94 He said the eight clans of the FRBG should be included and that they could not be left out. He spoke of a ceremonial area, and stories related to it, and its location a considerable distance from Batchelor and at a location on the Clan Areas Map. He identified other features of the country on that map and of areas on that map where stories occurred; they too were remote from Batchelor itself. Mr Petherick's proposition tying Batchelor to the Emu Clan is a sophisticated one. It was developed by his father and himself from about 1990. Mr Stead described it as saying that the dominant art motifs recorded as an art site or occupation are reflect the totem of a particular Aboriginal clan, and from that stacking point the major totem recorded at a particular rock shelter or art site depicts the major totem of the clan whose country it is. The location and orientation of art motifs in the area between the Finniss River and the Reynolds River and in the LNP areas are then said to correspond with the clan totems of individuals associated with those areas. The research they conducted, they say, reveals concentrations of eight sets of motifs which represent the eight FRBG members.

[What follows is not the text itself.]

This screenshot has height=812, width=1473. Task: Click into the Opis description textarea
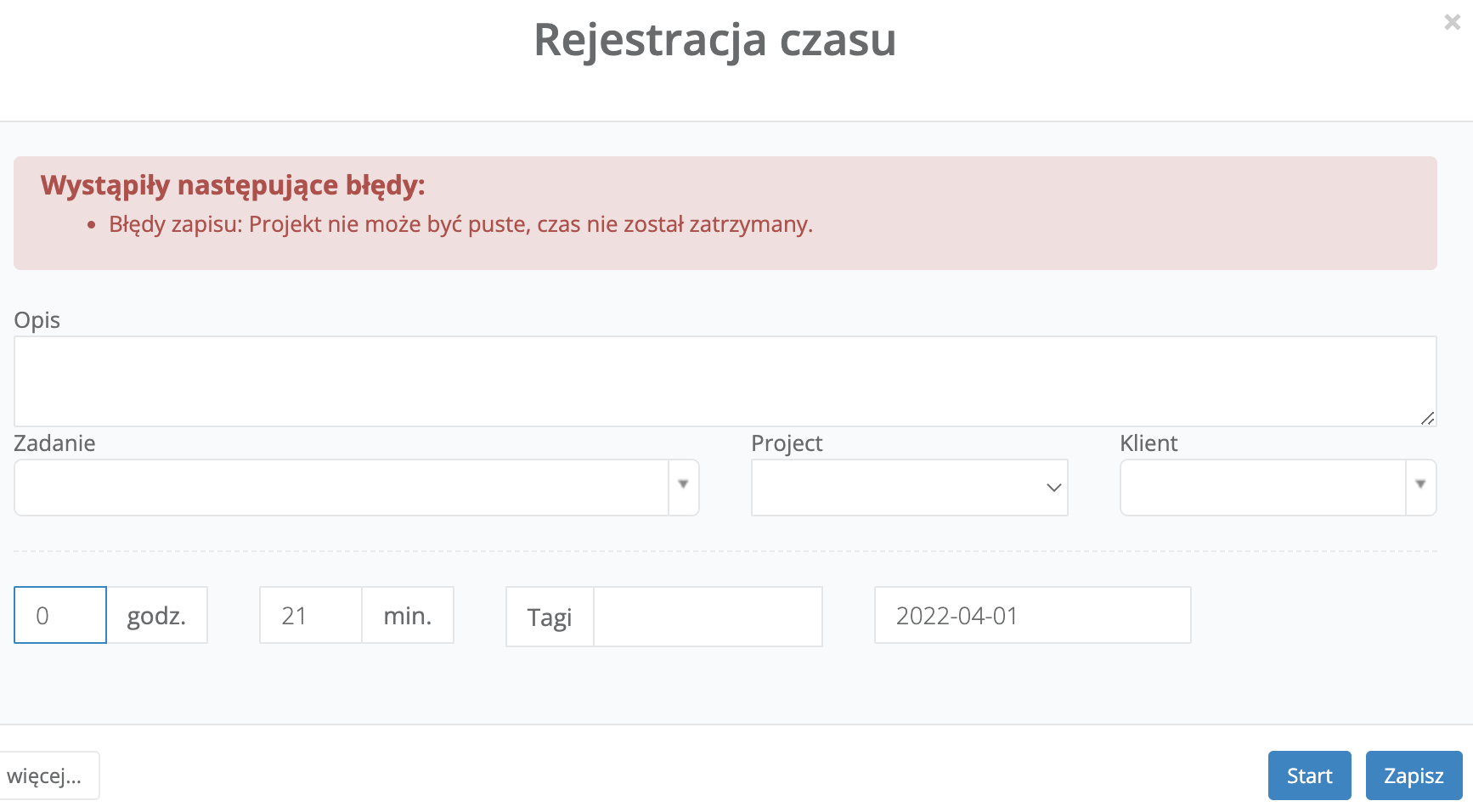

95 The next step in the claim is that, because the Emu Clan motifs are in the closest proximity to Batchelor (albeit, as the Clans Totem Map shows, a considerable distance from Batchelor) and their orientation is towards Batchelor, Batchelor itself is within the Emu Clan area. He said in his affidavit of 25 June 2013:
The Emu clan is the closest site to Batchelor Township and in the area claimed, from the Tabletop Range down along the camp creek, flat plain low hill country to the Junction at East/South Finniss and along the ridge including the whole of the Batchelor Townsip (sic). As well as along the range to the Stapleston siding and over the hill in an arc to the large Rock Art Complex near the Daly River road. Back from this Rock Art site with the Emu Motif of Emu tracks and back to an Emu motif painted at Tableland Creek area. The large Emu Track Painting is faced towards the Peyi Emu. Starting up place is the area the Emu claim to land respectively.
96 The next step in Mr Petherick's process of establishing his claim is that he is a member of the Emu Clan because his mother's mother's father Thulumbun had the Emu as his totem, and Mr Petherick has therefore by descent acquired that totem and the primary spiritual responsibility for the country of that totem.
97 As to authorisation, Mr Petherick's evidence is that the proposed amended Town of Batchelor No 2 application to authorise him bringing that claim was a small meeting on 16 or 22 June 2013, but in reality on behalf of the Emu Clan he was empowered to bring it by seeking people over a long period of time, a continuous process, and on behalf of the Blue Tongue Lizard Clan by May Stevens authorising him and she in turn had a lengthy period of consultation informally. Over the consultation period, he was recognised as the last of the male descendants of Thulumbun, one of the two ancestral predecessors of the Emu Clan. The other line has Chugulla as it ancestral male.